Veteran Diplomat Recalls Challenges
Of China, Saudi Arabia, Africa
by John Shaw

Chas. W. Freeman Jr. likes to joke that his 30-year career as an American diplomat almost ended shortly after it began.

Freeman was a junior diplomat in 1972 working as an interpreter for President Richard Nixon during his historic visit to China. The White House had excluded the State Department from the sensitive preparations for the China summit and department officials were kept in the dark throughout most of the trip.

Of particular relevance to Freeman was the difficulty he had in securing an advance copy of Nixon’s toast to Chairman Mao Zedong that he was assigned to interpret. Aware of the importance of Nixon’s remarks and determined to faithfully convey the president’s comments, Freeman insisted that he review the text before the event. When a White House aide said this would not be possible, Freeman declared that he would then be unable to interpret that evening.
After heated discussions among White House officials and Nixon’s direct intervention in the matter, a text of the president’s remarks was handed to Freeman, which he reviewed before the important toast.

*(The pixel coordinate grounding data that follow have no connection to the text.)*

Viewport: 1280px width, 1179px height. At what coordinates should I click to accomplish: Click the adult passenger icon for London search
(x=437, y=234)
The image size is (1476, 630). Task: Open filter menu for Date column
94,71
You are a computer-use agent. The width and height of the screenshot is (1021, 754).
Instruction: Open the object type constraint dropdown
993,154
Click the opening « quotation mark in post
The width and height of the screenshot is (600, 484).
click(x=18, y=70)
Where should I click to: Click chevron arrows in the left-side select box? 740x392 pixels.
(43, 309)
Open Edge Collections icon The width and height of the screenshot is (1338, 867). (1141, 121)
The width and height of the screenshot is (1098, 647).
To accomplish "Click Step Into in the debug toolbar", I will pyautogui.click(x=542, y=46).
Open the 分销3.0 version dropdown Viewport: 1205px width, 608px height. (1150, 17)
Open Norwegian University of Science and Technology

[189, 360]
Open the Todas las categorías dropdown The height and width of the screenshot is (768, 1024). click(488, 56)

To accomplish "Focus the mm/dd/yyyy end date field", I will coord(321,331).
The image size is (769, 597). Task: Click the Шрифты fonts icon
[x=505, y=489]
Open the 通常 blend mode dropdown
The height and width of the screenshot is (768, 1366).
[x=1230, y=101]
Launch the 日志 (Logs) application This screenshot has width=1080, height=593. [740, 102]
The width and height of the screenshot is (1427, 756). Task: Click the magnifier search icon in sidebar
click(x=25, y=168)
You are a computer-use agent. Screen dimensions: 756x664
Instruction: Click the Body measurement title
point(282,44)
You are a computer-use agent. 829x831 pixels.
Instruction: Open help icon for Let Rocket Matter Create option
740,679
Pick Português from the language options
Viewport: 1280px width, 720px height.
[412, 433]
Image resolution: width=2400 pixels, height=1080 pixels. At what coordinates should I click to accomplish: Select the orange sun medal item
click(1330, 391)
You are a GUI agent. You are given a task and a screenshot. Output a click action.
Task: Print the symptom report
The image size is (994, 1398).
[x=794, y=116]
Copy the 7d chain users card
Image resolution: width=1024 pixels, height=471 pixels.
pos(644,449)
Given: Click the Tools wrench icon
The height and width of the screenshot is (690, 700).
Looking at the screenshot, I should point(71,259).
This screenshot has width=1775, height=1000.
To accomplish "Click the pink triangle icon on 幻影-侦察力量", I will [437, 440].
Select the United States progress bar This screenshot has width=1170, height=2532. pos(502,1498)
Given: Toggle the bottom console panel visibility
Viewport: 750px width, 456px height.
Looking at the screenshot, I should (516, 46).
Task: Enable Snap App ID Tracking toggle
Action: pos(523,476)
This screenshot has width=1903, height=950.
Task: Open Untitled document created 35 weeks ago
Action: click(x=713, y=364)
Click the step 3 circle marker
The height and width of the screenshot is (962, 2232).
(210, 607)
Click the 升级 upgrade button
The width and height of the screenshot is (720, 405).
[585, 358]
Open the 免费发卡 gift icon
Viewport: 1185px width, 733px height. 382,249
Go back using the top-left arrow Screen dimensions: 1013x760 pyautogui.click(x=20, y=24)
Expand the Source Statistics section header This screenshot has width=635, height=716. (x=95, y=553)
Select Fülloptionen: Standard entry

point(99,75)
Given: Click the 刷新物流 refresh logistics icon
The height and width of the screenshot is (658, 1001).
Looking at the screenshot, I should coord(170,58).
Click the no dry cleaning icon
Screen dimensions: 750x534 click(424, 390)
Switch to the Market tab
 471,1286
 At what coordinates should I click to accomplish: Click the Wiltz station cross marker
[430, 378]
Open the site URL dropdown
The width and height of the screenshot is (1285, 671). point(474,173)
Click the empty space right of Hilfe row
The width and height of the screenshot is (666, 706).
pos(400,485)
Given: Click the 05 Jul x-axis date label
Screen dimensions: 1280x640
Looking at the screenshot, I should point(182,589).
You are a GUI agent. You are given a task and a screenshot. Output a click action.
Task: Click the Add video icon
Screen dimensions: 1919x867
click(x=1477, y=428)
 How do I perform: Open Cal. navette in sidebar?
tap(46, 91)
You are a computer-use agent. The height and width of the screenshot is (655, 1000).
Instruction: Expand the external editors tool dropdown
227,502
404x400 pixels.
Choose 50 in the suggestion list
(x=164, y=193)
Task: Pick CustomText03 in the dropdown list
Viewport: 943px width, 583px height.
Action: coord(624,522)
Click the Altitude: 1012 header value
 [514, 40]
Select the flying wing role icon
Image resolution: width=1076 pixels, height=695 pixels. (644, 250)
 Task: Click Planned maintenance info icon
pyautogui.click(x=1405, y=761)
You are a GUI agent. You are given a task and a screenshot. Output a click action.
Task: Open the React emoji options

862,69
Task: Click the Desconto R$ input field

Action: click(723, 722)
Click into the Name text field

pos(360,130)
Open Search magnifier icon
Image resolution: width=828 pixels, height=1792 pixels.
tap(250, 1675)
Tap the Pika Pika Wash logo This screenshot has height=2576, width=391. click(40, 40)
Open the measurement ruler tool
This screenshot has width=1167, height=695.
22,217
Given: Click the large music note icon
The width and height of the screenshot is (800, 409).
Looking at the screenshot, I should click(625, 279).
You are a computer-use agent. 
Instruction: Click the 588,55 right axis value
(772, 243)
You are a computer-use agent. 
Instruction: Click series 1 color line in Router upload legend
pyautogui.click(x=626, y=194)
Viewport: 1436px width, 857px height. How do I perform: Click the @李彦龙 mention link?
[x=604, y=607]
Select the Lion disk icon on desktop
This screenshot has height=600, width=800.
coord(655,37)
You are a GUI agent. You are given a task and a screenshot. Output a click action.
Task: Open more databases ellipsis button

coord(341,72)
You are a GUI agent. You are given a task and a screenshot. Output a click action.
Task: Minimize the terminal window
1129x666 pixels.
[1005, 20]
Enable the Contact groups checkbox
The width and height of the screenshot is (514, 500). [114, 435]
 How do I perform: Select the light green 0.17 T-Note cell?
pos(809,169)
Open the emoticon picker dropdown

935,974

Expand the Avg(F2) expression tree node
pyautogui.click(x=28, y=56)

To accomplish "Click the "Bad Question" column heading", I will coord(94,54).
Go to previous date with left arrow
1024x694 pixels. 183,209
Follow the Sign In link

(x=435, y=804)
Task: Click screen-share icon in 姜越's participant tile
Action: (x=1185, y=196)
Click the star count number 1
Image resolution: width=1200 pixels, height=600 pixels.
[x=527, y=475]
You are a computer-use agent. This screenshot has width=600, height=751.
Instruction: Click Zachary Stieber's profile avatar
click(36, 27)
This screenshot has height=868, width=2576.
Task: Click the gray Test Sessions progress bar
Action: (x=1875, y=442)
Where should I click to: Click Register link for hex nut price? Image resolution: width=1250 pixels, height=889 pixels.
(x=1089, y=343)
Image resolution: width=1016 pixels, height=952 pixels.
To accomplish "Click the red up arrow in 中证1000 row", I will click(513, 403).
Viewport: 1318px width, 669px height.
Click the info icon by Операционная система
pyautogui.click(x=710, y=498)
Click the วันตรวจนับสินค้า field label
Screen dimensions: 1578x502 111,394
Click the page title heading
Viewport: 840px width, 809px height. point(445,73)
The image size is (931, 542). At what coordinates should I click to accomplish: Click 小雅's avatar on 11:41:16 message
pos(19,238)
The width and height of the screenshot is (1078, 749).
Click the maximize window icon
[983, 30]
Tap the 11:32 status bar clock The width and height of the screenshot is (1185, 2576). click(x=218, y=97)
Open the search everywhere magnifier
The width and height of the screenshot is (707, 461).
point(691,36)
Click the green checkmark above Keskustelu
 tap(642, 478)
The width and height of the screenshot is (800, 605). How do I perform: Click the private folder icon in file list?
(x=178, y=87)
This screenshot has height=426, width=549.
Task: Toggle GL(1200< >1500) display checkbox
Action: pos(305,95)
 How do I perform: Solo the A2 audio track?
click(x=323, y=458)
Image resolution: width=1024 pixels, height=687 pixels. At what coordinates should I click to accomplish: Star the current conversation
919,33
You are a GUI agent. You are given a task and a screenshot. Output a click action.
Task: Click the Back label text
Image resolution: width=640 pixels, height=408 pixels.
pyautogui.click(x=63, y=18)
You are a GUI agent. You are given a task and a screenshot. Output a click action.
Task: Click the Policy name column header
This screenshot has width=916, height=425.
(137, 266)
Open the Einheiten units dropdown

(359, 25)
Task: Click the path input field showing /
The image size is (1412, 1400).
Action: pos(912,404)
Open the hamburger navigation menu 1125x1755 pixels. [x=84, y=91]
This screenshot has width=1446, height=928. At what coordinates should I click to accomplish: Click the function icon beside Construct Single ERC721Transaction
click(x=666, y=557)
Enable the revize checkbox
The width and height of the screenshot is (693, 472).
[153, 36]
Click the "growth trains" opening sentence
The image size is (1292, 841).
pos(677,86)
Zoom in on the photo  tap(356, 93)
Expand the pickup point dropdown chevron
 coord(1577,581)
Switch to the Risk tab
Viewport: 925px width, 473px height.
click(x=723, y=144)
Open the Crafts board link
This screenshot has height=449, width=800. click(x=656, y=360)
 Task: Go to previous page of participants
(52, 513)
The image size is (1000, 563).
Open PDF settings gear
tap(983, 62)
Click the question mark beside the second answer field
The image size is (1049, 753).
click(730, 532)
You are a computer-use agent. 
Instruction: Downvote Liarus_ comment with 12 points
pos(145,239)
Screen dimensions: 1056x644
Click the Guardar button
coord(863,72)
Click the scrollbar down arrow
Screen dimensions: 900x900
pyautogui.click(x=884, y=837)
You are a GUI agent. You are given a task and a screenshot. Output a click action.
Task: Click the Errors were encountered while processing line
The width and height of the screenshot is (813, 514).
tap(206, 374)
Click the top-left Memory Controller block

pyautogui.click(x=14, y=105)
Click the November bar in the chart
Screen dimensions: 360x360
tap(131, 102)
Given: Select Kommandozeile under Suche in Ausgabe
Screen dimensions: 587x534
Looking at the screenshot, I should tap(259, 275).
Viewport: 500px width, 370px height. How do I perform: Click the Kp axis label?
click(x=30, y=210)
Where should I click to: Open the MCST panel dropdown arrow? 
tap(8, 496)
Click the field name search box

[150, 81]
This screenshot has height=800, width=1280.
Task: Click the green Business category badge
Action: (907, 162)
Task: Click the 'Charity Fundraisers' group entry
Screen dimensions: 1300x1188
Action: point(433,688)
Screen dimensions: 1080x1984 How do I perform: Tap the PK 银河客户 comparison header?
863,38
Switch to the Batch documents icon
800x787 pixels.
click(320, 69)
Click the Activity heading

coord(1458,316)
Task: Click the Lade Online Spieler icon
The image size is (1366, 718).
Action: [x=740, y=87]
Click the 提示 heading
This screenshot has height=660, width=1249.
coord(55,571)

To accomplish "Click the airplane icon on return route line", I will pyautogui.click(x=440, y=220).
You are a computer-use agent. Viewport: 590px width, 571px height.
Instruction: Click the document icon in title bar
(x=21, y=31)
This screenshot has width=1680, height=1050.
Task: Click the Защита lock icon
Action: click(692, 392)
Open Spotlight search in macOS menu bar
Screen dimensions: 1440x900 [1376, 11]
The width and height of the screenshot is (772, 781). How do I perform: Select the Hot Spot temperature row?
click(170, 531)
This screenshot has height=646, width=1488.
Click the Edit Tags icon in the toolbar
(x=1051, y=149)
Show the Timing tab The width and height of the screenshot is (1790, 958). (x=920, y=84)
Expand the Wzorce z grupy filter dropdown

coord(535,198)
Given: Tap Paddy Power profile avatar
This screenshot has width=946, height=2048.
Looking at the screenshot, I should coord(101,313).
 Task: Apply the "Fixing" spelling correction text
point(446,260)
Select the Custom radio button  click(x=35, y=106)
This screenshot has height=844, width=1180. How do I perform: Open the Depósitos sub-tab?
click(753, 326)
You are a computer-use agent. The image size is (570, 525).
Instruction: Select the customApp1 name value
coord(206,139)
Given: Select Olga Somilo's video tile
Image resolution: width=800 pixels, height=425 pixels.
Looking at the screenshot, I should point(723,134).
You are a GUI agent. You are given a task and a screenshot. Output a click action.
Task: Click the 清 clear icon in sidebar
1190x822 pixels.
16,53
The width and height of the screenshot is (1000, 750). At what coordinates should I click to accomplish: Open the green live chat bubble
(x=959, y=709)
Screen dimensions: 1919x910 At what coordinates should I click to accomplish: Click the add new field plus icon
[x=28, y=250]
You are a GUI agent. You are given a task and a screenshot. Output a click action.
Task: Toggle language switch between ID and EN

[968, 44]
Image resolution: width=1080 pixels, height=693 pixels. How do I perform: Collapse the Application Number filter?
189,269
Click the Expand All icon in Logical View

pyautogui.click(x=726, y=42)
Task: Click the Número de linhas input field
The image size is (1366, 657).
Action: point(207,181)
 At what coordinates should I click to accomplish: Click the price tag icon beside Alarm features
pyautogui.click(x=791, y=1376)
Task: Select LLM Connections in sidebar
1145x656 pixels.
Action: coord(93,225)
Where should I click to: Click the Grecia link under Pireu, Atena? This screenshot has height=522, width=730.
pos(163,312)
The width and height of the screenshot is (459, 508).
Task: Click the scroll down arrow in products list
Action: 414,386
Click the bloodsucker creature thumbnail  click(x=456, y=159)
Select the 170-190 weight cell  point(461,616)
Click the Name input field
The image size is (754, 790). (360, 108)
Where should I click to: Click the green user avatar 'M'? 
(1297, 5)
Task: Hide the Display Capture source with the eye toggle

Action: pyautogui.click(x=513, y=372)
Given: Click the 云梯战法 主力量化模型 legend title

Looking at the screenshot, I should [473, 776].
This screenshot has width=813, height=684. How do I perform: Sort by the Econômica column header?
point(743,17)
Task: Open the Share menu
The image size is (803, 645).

Freeman smiles as recalls the incident.

"The China trip was memorable in many, many respects, most particularly because my first act as interpreter was to refuse to interpret," he said. "Here I was 28, and my first act as an interpreter had been to refuse to carry out the orders of the president of the United States."

But the trip to China went well and Freeman’s career was marked by a succession of important and challenging assignments that placed him near the center of crucial events. These experiences in turn have prompted Freeman to think deeply and write extensively about diplomacy—a profession he calls a "subtle calling" and a "way of life."

Freeman grew up in the Bahamas in a family with a strong interest in languages and international affairs.

"It was a very cosmopolitan environment. In a sense I had almost to choose to become an American. I made a very deliberate choice that I wanted to identify myself with the United States," he said.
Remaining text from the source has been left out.